Counsel assisting the inquiry, Rachel Ellyard, said despite youth justice reforms over decades the centre has remained a place of punitive, dangerous and damaging practices.
The state government in September announced the centre would close by 2024. It has said all current detainees are safe.
“The accounts of abuse the commission has received from detainees who were in Ashley in 2000 are … similar to accounts from detainees who were there a year ago,” Ms Ellyard said.
Family members of detainees will give evidence on Friday, as well as the director of custodial youth justice at the department of communities.
Ms Ellyard said concerns and gaps had been identified in multiple reports to governments who have responded “poorly” to abuse allegations.
“It appears from the materials we’ve received that, at a government level, there’s been no action taken through information received through redress schemes,” she said.
“(This) meant that staff were permitted to remain at Ashley working with children despite allegations of serious physical and sexual abuse being made against them; in some cases by multiple complainants.”

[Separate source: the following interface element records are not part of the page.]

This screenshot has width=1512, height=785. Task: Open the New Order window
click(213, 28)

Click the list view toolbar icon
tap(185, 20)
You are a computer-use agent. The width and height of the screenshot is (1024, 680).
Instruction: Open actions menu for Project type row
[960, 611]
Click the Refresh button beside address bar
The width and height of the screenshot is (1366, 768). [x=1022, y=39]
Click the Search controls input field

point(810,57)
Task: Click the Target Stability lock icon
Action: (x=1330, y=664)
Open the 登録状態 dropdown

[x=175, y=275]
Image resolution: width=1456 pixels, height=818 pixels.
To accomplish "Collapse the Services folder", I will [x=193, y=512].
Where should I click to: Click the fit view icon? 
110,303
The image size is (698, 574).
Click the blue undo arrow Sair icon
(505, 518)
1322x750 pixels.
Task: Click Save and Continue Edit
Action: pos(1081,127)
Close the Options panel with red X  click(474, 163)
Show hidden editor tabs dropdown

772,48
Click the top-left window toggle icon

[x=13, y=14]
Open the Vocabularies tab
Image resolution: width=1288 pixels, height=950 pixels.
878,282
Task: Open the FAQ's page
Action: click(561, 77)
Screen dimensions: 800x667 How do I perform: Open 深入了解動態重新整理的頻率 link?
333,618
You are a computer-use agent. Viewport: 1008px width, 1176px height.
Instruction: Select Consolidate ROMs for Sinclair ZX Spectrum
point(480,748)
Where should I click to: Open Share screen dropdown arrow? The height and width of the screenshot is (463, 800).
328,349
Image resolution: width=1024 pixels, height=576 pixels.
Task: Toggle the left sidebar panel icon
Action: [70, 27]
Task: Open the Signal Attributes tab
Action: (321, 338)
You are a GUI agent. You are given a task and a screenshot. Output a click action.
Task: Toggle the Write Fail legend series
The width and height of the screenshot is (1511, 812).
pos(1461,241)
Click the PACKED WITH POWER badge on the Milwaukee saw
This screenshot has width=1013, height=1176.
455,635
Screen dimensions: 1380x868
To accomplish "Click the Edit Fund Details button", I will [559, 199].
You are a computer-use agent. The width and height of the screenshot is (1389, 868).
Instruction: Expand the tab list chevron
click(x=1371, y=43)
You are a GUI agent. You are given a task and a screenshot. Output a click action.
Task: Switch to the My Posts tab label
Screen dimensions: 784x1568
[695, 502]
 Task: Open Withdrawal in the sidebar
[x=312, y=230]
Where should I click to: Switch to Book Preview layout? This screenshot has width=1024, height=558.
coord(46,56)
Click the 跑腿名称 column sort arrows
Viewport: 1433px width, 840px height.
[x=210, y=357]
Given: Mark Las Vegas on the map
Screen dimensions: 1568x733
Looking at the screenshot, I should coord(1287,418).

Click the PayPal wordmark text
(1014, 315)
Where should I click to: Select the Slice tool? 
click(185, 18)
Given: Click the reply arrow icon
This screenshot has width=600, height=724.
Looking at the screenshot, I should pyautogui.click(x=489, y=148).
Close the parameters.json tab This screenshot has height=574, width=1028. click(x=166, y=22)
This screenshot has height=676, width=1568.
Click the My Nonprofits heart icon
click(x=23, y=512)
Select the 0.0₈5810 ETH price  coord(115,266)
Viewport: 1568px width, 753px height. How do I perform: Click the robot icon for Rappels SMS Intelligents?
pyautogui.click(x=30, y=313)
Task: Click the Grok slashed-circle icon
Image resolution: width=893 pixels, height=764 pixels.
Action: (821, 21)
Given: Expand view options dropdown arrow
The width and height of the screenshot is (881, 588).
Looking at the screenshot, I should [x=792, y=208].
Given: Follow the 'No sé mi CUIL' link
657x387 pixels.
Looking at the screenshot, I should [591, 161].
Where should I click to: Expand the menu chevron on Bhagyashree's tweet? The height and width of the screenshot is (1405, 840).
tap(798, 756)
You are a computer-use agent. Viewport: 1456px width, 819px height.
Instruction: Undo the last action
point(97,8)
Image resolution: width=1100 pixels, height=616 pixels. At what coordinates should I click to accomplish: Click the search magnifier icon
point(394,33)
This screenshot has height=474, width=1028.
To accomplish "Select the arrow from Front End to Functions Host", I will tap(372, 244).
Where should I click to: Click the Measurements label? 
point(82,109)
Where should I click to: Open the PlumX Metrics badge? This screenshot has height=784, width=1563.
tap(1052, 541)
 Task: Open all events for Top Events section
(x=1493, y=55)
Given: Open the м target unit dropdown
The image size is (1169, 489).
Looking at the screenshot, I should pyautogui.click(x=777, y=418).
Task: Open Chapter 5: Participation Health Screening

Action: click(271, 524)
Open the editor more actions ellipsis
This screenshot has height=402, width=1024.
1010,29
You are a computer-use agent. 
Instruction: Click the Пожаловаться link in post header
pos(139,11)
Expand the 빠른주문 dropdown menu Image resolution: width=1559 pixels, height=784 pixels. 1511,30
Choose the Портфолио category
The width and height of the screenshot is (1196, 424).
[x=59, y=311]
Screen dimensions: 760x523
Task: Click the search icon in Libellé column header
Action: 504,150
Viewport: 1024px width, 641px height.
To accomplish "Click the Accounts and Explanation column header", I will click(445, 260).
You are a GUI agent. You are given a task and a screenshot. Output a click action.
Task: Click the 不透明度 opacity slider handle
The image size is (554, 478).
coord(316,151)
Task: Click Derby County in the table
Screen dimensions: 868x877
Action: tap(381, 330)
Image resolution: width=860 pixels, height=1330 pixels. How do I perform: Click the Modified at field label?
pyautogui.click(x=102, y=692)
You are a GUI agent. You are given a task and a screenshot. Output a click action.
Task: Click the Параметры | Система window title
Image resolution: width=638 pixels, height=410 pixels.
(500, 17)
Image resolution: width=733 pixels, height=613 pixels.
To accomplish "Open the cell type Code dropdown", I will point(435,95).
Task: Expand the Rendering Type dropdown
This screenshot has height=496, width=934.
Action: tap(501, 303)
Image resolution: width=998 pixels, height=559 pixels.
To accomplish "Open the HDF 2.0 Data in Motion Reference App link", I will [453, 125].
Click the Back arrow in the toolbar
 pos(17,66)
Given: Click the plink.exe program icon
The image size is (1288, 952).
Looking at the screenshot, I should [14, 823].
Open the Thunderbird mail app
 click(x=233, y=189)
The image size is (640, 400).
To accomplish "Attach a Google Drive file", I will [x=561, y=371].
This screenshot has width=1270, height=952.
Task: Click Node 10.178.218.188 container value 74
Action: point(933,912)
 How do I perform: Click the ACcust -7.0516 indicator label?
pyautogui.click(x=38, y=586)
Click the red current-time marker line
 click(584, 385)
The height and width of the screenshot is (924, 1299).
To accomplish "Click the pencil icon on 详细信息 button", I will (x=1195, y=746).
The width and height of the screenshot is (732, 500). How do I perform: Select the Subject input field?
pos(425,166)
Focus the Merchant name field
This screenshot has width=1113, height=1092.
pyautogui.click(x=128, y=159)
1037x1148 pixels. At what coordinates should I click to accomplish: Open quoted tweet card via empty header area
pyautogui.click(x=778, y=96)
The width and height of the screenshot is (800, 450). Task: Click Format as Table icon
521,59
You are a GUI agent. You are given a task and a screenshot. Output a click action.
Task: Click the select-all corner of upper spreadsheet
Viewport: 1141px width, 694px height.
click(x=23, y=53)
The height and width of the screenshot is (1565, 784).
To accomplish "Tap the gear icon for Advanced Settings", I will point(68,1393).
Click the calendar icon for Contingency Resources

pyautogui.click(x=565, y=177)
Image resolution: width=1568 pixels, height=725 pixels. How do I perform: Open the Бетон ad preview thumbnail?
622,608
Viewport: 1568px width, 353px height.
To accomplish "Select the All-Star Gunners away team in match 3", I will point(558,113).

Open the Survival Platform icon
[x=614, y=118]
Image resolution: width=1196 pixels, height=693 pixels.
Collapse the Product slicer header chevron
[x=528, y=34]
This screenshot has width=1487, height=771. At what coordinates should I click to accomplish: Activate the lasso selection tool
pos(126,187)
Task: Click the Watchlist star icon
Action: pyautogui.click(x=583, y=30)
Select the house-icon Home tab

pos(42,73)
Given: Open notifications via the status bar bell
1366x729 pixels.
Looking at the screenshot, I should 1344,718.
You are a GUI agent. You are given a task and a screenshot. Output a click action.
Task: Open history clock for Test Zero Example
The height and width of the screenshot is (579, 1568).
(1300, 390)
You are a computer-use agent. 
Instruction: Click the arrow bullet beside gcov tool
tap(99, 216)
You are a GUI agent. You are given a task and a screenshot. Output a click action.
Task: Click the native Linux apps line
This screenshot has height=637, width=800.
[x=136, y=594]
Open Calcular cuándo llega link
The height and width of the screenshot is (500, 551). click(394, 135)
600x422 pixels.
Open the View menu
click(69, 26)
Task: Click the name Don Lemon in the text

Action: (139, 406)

Two current youth workers at the centre told the inquiry of a dangerous work environment, a lack of proper training and lack of support from their superiors.
“Staff are assaulted on site regularly. (We had a) brand new worker a couple of days ago punched in the face,” youth worker Sarah Spencer said.
“We’ve got inexperienced staff who are not trained properly. (They’re) only going to make more mistakes, and then it’s going to be their fault again. It shouldn’t be.”
Ms Ellyard said none of the evidence over seven days of hearings into the centre should come as a surprise to the government.
“The themes which emerge again and again through reports include a culture of brutality towards and the dehumanising of children.”